Nesse calendário, o ano solar seria dividido em seis períodos de 60 dias chamados
seses. O número de dias do ano 6 x 60 = 360, necessitaria de 5 para completar o ano.
Ora entre seis objectos, há cinco espaços. Colocar-se-ia um dia, chamado dia adventício,
em cada espaço, ou, o que vem a dar ao mesmo, no seguimento de cada um dos cinco
primeiros seses perfazendo 360 + 5 = 365, para dar o número de dias certos do ano.

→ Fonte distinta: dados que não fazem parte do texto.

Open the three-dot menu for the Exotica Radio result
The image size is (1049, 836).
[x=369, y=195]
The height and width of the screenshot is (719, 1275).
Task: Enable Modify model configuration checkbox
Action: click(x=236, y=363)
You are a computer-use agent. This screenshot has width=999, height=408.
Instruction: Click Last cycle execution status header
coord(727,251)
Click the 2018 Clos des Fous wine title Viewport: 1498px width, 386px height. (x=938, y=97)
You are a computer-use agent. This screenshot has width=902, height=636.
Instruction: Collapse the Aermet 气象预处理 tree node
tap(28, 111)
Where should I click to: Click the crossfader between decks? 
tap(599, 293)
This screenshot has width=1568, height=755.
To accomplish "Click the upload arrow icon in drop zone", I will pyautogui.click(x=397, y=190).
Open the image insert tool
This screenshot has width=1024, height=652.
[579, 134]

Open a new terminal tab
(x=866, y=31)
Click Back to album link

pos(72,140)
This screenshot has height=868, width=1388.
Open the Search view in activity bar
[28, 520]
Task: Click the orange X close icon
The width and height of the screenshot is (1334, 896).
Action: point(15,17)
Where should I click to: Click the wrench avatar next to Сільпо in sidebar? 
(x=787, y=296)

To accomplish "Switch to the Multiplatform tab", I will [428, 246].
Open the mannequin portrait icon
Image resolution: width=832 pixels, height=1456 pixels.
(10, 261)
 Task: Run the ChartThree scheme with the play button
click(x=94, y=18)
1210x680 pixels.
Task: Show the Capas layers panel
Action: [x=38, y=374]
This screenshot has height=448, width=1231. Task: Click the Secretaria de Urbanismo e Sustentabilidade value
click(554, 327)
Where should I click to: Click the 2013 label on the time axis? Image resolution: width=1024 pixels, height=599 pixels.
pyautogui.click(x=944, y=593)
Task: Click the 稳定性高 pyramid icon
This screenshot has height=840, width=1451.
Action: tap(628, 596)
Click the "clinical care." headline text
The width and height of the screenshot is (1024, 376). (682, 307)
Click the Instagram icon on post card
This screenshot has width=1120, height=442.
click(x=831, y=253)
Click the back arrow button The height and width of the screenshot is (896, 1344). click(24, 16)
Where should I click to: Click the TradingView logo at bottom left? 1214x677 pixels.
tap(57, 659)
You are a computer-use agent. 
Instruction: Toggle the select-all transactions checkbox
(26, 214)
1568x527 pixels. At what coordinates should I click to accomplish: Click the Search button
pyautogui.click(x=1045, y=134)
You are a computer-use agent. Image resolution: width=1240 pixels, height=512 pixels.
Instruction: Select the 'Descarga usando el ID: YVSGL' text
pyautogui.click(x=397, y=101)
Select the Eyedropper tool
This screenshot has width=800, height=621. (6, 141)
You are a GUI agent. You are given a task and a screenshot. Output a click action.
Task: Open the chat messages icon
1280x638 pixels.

Nesse calendário, os seis seses chamar-se-iam Frigée, Éclose, Florée, Granée, Récole e
Caduce, respectivamente. Estes nomes franceses, cuja etimologia latina é transparente,
estão inspirados na observação do ciclo da vegetação dos climas temperados.
Os dias seriam numerados dentro de cada sês de 1 a 60. O ano começaria no primeiro de
Frigée e terminaria a 60 de Caduce. Se o dia a seguir ao 60 de Caduce não coincidisse
com o solstício de Inverno (o que acontece aproximadamente de quatro em quatro
anos), um sexto dia adventício deveria colocar-se no fim do ano, ou seja, após Caduce.
Este sexto dia adventício ou dia sexto é equivalente ao ano bissexto.
Cada sês seria dividido em dez períodos de 6 dias ou seixenas. Estes dias chamar-se-iam
lunes, martes, mércores, joves, venres e sábado. Todos os seses começariam a um lunes
e terminariam a um sábado, onde todos os dias 2, 8, 14, 20, 26, 32, 38, 44, 50, 56 de
cada sês seriam sempre a um martes, fosse qual fosse o sês de qualquer ano.
O ano de entrada em vigor do calendário sexagesimal seria o ano 1 (ou 001). As datas
anteriores continuariam a ser expressas segundo as regras do seu calendário de origem,
de forma a preservar as referências históricas.
Percebe-se que mesmo num calendário mais “tecnológico” ou mais “racional”, como é
o caso do calendário sexagesimal, os ciclos agrícolas estão presentes e as referências
“astrológicas”, também. A grande aversão a este calendário, será certamente cultural.